## Your objective
Can you retype the records from the line containing "Click the Antalyaspor logo" up to and including the line containing "Collapse the message", character for character and with nothing else?

## Given records
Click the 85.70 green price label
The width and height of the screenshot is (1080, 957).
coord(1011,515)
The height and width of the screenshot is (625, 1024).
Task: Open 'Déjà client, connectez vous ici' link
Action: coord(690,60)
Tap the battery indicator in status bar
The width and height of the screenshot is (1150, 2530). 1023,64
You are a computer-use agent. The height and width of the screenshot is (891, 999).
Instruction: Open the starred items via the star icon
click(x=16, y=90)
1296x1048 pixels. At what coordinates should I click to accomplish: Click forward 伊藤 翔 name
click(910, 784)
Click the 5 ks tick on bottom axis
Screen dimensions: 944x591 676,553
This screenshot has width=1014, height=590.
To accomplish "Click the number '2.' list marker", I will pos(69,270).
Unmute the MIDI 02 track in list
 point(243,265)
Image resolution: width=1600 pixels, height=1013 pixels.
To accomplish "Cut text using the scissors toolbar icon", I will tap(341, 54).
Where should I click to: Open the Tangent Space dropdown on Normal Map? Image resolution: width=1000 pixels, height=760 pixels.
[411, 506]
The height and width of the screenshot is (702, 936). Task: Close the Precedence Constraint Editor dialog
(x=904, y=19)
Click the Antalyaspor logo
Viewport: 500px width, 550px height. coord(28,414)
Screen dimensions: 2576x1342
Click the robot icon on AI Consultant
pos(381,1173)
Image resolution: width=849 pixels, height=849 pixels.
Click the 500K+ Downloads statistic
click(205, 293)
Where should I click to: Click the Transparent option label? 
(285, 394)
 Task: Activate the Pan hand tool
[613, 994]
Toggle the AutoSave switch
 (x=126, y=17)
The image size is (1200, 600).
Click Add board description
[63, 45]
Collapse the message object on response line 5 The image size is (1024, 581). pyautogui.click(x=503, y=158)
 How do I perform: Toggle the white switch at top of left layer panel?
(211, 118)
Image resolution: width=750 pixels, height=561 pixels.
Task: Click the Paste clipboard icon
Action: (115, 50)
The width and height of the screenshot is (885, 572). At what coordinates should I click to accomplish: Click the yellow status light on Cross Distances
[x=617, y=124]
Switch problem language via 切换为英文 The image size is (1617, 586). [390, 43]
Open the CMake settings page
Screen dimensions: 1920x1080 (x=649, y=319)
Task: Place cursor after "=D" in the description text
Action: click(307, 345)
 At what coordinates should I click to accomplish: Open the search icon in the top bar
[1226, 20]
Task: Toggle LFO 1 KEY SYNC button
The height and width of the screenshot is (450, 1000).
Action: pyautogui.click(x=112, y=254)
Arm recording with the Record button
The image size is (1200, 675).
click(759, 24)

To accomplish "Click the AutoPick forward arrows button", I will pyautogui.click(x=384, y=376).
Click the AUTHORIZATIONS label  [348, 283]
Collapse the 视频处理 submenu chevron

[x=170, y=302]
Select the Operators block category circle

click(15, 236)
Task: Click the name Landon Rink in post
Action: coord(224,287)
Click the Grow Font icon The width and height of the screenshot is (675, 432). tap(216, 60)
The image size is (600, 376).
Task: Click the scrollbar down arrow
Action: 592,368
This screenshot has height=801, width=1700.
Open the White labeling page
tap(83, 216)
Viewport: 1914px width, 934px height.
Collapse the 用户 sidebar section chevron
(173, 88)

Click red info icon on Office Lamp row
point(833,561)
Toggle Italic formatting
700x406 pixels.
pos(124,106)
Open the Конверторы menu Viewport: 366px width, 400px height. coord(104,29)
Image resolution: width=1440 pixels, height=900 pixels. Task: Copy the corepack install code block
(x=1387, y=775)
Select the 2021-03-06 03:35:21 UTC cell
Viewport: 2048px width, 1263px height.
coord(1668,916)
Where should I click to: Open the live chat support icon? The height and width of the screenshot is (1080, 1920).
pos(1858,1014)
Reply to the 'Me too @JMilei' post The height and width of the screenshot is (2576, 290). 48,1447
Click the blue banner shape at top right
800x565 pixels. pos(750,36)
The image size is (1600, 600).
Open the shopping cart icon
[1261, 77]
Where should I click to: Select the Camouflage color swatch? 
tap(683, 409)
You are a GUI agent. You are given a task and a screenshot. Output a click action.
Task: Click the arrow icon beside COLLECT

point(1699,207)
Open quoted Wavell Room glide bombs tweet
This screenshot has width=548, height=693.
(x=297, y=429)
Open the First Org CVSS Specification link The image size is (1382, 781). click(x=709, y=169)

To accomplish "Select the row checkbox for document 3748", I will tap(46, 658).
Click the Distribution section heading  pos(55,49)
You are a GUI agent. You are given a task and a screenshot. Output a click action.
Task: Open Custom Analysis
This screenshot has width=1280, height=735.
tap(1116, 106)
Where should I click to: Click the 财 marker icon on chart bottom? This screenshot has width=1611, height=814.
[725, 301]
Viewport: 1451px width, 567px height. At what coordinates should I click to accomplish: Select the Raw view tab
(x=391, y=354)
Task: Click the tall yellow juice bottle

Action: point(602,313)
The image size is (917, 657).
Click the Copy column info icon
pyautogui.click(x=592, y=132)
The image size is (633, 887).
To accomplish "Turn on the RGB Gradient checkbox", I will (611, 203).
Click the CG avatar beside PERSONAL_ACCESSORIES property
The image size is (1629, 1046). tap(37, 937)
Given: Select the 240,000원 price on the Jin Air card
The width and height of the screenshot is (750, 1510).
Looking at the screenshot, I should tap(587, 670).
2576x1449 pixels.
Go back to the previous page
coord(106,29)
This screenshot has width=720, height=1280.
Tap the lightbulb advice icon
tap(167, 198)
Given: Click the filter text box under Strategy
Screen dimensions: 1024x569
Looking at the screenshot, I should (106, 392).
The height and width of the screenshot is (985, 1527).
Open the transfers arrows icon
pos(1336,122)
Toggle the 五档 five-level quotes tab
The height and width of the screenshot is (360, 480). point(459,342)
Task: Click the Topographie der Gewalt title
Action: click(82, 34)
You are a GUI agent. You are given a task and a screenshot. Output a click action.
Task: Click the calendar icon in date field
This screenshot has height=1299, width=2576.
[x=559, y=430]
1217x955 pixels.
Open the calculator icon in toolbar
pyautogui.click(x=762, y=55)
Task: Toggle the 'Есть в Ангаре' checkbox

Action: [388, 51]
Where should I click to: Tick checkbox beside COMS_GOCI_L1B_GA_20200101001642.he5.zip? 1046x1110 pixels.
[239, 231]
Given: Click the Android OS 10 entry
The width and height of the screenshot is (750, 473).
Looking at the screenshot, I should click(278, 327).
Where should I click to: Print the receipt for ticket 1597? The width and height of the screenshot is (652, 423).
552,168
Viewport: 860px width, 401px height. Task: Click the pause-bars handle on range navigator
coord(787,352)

## Completed exercise
Click the Antalyaspor logo
Viewport: 500px width, 550px height. coord(28,414)
Screen dimensions: 2576x1342
Click the robot icon on AI Consultant
pos(381,1173)
Image resolution: width=849 pixels, height=849 pixels.
Click the 500K+ Downloads statistic
click(205, 293)
Where should I click to: Click the Transparent option label? 
(285, 394)
 Task: Activate the Pan hand tool
[613, 994]
Toggle the AutoSave switch
 (x=126, y=17)
The image size is (1200, 600).
Click Add board description
[63, 45]
Collapse the message object on response line 5 The image size is (1024, 581). pyautogui.click(x=503, y=158)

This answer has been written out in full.